En ce qui concerne le complexe des statues, le document Ramponi ne se
distingue donc pas du document précédent. Même les détails originaux qu’il
contient s’y retrouvent, comme la curieuse allusion à des « archives »
(scriptis) ou la mention d’impôts que les provinces rebelles auraient
refusé de payer. Bref, la fiche établie plus haut pour Codagnellus ne doit pas
être modifiée, toujours en ce qui concerne la description des statues magiques
bien sûr.
*
Par contre, comme le montrera le tableau suivant, la suite présente une différence importante sur laquelle nous avons déjà attiré l’attention (cfr les italiques) :
Document Codagnellus (XIIIe) |
Document Ramponi
(XVe) |
(8) Nam cum Romani
subiugassent totum mundum et essent in suma pace, et pax esset in universo
orbe, hedificaverunt templum illud magnum et mirabile ydolis vocaveruntque
illud templum pacis, quia in pace obtinebant principatum mundi. Sed
vulgo vocabatur Collideus, quia dii ibi
collebantur. |
(8) Nam cum Roma subiugasset
totum mundum et essent in summa pace et pax esset per universum orbem,
hedificavit templum illud magnum et mirabile ydolis et vocaverunt illud
templum Pacis, quia in pacem obtinebant principatum totius mundi.
|
(9) Et
interrogaverunt deos suos, id est ydola, quantum debebat durare templum
illud, et responsum est eis a demonibus ipsum permansurum usque quod virgo
pareret ; unde gavisi scripserunt ante fores templi istius :
« Templum pacis eternum erit » . Sicut enim impossibile
est, quod virgo pariat, quod templum istud perpetuo destruatur ; sed
decepti fuerunt, quia omnia possibilia sunt Deo. |
(9) Et
interrogaverunt deos suos idest ydola quantum debeat durare templum
illud ; et responsum est eis a demonibus ipsum permansurum usque quod
virgo pareret, unde gavisi scripserunt ante fores templi dicentes :
« Templum istud Pacis eternum erit ». Sicut enim impossibile est
quod virgo pariat, ita impossibile est quod templum istud perpetuo
destruatur.

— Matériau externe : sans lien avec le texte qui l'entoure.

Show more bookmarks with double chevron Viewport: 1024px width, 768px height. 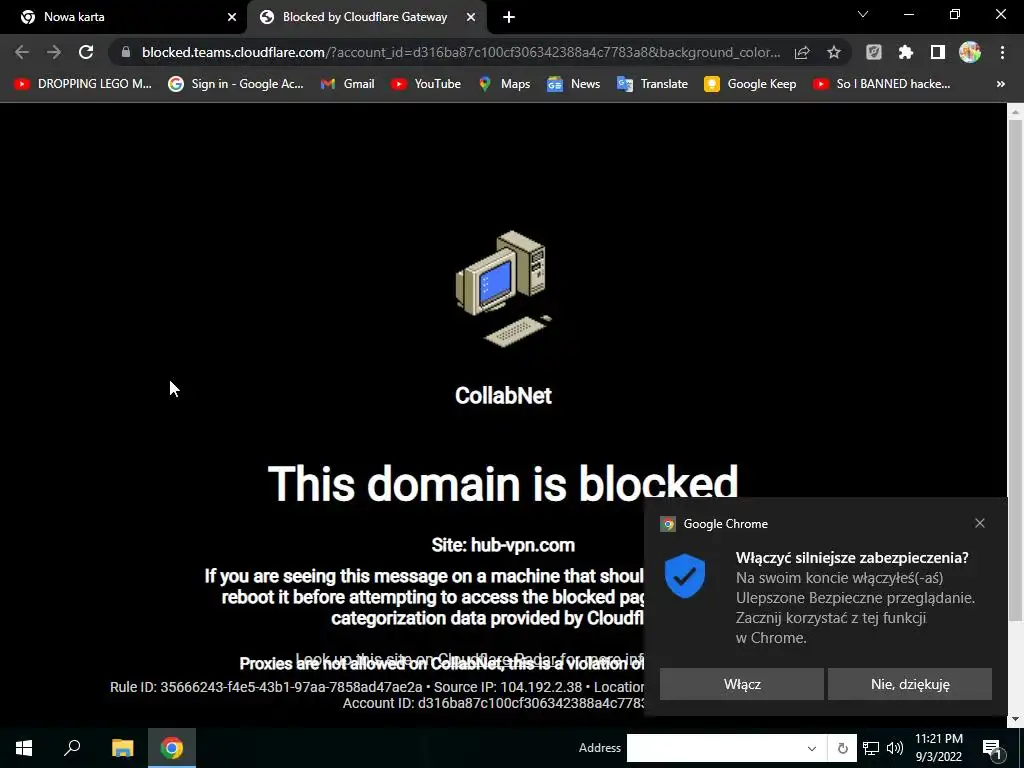click(1000, 84)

Sed decepti fuerunt, quia omnia possibilia sunt
Deo. |
(10) Unde nocte, qua virgo peperit salvatorem mundi, templum
illud ruit et funditus corruit ad significandum, quod salvator natus erat,
per quem omnia ydola debebant destrui et cadere. |
(10) Unde nocte qua Virgo peperit Salvatorem mundi, scilicet
Christum, templum illud ruit et funditus curruit ad significandum quot
Salvator natus erat, per quem omnia ydola debeant destrui et
cadere. |
Alors
que le document Codagnellus « fusionnait » le Templum Pacis de
Vespasien et le Colisée, assez lourdement même puisqu’il reprenait au § 8
l’étymologie donnée au § 1 (dicebatur Colideus quia dii illic
collebantur), le document Ramponi s’en distancie subtilement. La curieuse
répétition de l’étymologie a disparu et le Temple de la Paix a perdu l’allusion
à une dénomination populaire. L’identification du Colisée avec le Temple de la
Paix, si nettement affirmée dans le premier document, ne l’est donc plus ici. Au
fond, un lecteur ne disposant que du document Ramponi pourrait facilement penser
que le premier temple (le Colisée avec les statues) et le second (le Temple de
la Paix) sont deux bâtiments différents et que le motif de la prédiction
d’éternité ne concerne que le second.
Le résultat est là, mais comme nous l’écrivions plus haut, il est
difficile de savoir ce qui s’est passé et en particulier quel est le responsable
de cette importante modification.
3. Le caractère artificiel du goût pour
les pseudo-étymologies du Colisée
Le XIIIe siècle semble avoir été fort intéressé par les
pseudo-étymologies du mot Coliseum. Déjà Alexander Neckam (fin XIIe-début
XIIIe) signalait dans son de laudibus divinae sapientiae que le Colisée
tirait son nom « du culte du soleil » (a cultu solis),
étymologie fausse aux yeux des Modernes mais qui, dans un sens, se concevait à
une époque où le Colisée était considéré comme le temple du Soleil. Mais on
n’aperçoit pas le lien qui pourrait exister entre le culte du Soleil et le
complexe des statues magiques, sinon peut-être le fait qu’elles y étaient
localisées. La pseudo-étymologie semble ne reposer sur
rien.
Pour sa part, Hugo de Pise proposait comme étymologie quasi colens
ossa, sous l’influence d’Osbern de Gloucester, qui avait quelque temps
auparavant rattaché Colossus au verbe colere. Mais ici aussi le
lien entre le complexe des statues et l’étymologie proposée (colere ossa)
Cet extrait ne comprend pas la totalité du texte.